A Guide to First-Passage Processes

This book was published by Cambridge University Press in August 2001. The cover illustration, along with a short description from the inside cover of the book, is given below. It is meant to illustrate first-passage in a finite interval where death awaits at one boundary and a restaurant date awaits at the other.

List of errata; regrettably still growing and last updated December 11, 2011. If you find additional errors, please let me know.

Short list of exercises (updated Jan. 25 2003).

Some book reviews:
by Alan Bray (Journal of Statistical Physics, February 2002).
by Robert Dorfman (American Journal of Physics, November 2002).
by Paolo Laureti (Econophysics Forum, November 2002).

View the table of contents (ps format file).

First-passage properties underlie a wide range of stochastic processes, such as diffusion-limited growth, neuron firing, and the triggering of stock options. This book provide a unified presentation of first-passage processes, which highlights its interrelations with electrostatics and the resulting powerful consequences. The goal of this book is to help those with modest background learn essential results quickly.

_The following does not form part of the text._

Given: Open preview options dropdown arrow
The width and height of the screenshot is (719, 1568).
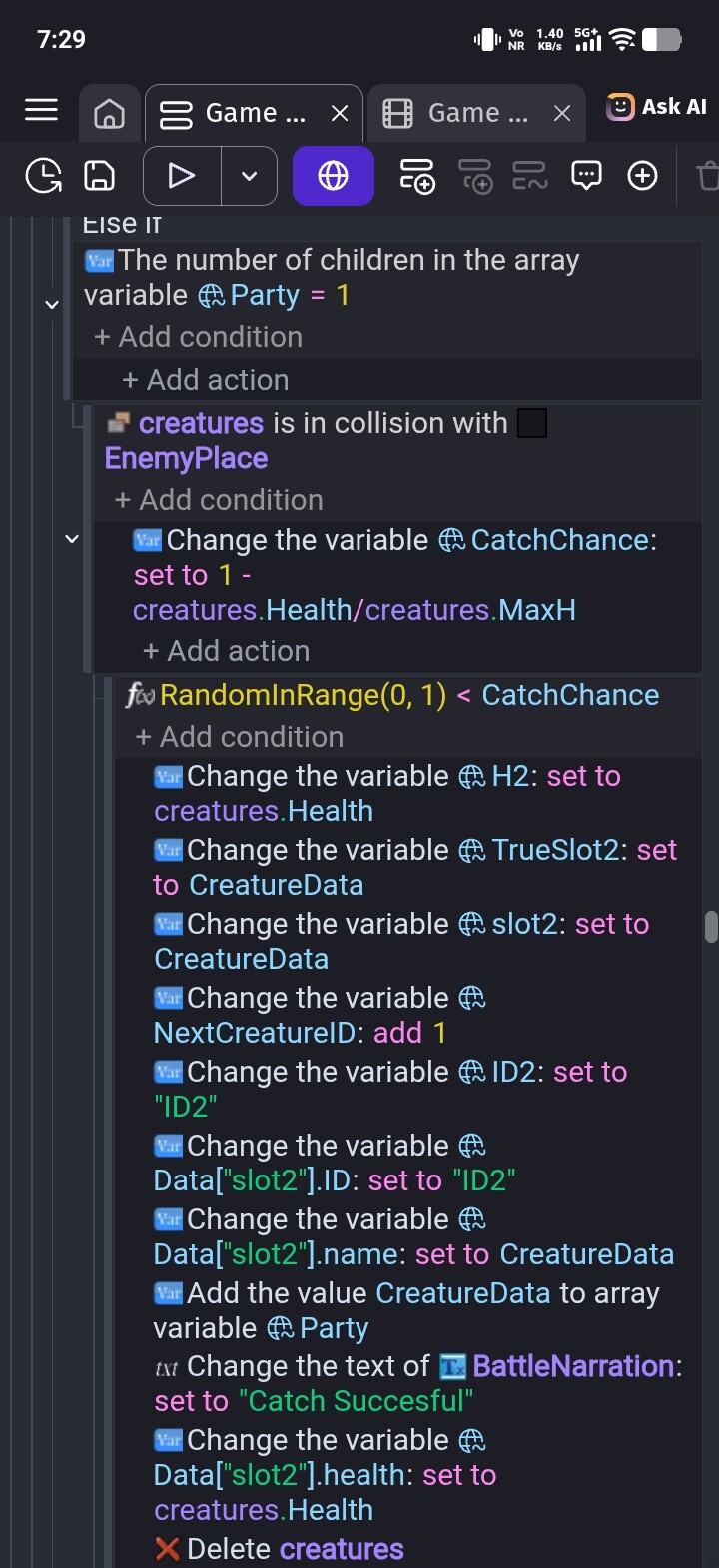Looking at the screenshot, I should pos(250,176).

The author begins with a modern presentation of fundamental theory, including the connection between the occupation and first-passage probabilities of random walk and the connection to electrostatics and current flows in resistor networks. The consequence of this theory are then developed for simple, illustrative geometries including finite and semi-infinite intervals, fractal networks, spherical geometries, and the wedge. Various applications are presented including neuron dynamics, self-organized criticality, stochastic resonance, diffusion-limited aggregation, the dynamics of spin systems, and the kinetics of diffusion-controlled reactions.

First passage processes provide an appealing way for graduate students and research in physics, chemistry, theoretical biology, electrical engineering, chemical engineering, operations research, and finance to understand all of these systems.